Influence of Epstein–Barr virus and human papillomavirus infection on macrophage migration inhibitory factor and macrophage polarization in nasopharyngeal carcinoma
Guofei Feng,
Yifei Xu,
Ning Ma,
Kaoru Midorikawa,
Shinji Oikawa,
Hatasu Kobayashi,
Satoshi Nakamura,
Hajime Ishinaga,
Zhe Zhang,
Guangwu Huang,
Kazuhiko Takeuchi,
Mariko Murata
Affiliations
Guofei Feng
Department of Environmental and Molecular Medicine, Mie University Graduate School of Medicine
Yifei Xu
Department of Environmental and Molecular Medicine, Mie University Graduate School of Medicine
Ning Ma
Graduate School of Health Science, Suzuka University of Medical Science
Kaoru Midorikawa
Department of Environmental and Molecular Medicine, Mie University Graduate School of Medicine
Shinji Oikawa
Department of Environmental and Molecular Medicine, Mie University Graduate School of Medicine
Hatasu Kobayashi
Department of Environmental and Molecular Medicine, Mie University Graduate School of Medicine
Satoshi Nakamura
Department of Otorhinolaryngology-Head and Neck Surgery, Mie University Graduate School of Medicine
Hajime Ishinaga
Department of Otorhinolaryngology-Head and Neck Surgery, Mie University Graduate School of Medicine
Zhe Zhang
Department of Otorhinolaryngology-Head and Neck Surgery, First Affiliated Hospital of Guangxi Medical University
Guangwu Huang
Key Laboratory of High-Incidence-Tumor Prevention & Treatment, Guangxi Medical University
Kazuhiko Takeuchi
Department of Otorhinolaryngology-Head and Neck Surgery, Mie University Graduate School of Medicine
Mariko Murata
Department of Environmental and Molecular Medicine, Mie University Graduate School of Medicine
Abstract Background To assess the effects of Epstein–Barr virus (EBV) and human papillomavirus (HPV) infection on the tumor microenvironment, we examined the relationship between viral infection status, macrophage migration inhibitory factor (MIF), and tumor-associated macrophages in nasopharyngeal carcinoma (NPC).

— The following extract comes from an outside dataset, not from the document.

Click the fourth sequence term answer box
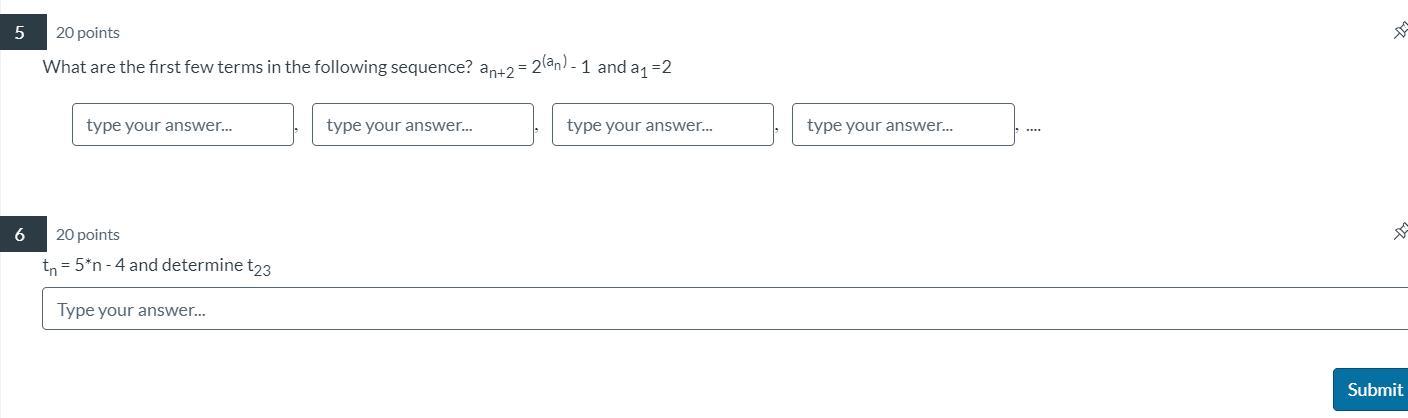The image size is (1408, 418). coord(903,125)
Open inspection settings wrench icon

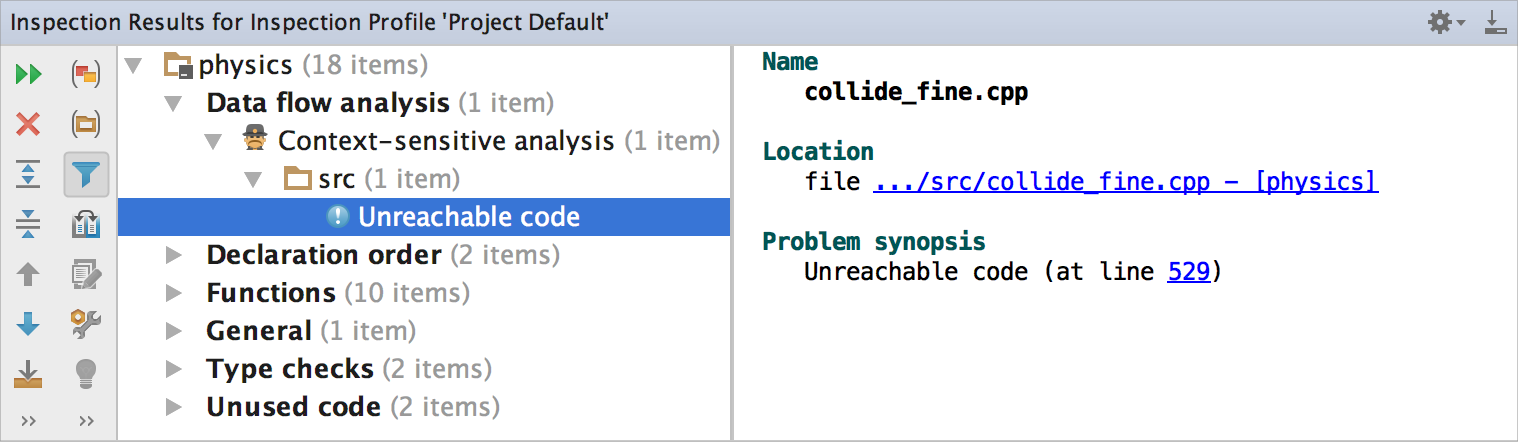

Methods A tissue microarray containing 150 cores from 90 patients with NPC and six with chronic inflammation was used. EBV and HPV status were detected using in situ hybridization with commercial EBER1 and HPV16/18 probes. Immunofluorescence double staining of MIF, pan-macrophage marker CD68, M1 macrophage marker CD11c, and M2 macrophage marker CD163 were analyzed using the same tissue microarray. The levels of these markers between NPC and inflammation cases and between tumor nests and stroma were compared. Correlations among these markers were analyzed. Results We found EBER1(+) cases in 90% of NPC patients, including 10% EBV/HPV co-infection. M1 macrophages mainly infiltrated the tumor nest, while M2 macrophages infiltrated the tumor stroma. We found a significant positive correlation between EBER1 levels and MIF levels in tumor nests and a significant positive correlation between HPV16/18 and CD11c(+) cell levels in NPC tissues. Conclusions It is suggested that MIF is associated with EBV, and M1 macrophage infiltration is affected by HPV status in NPC.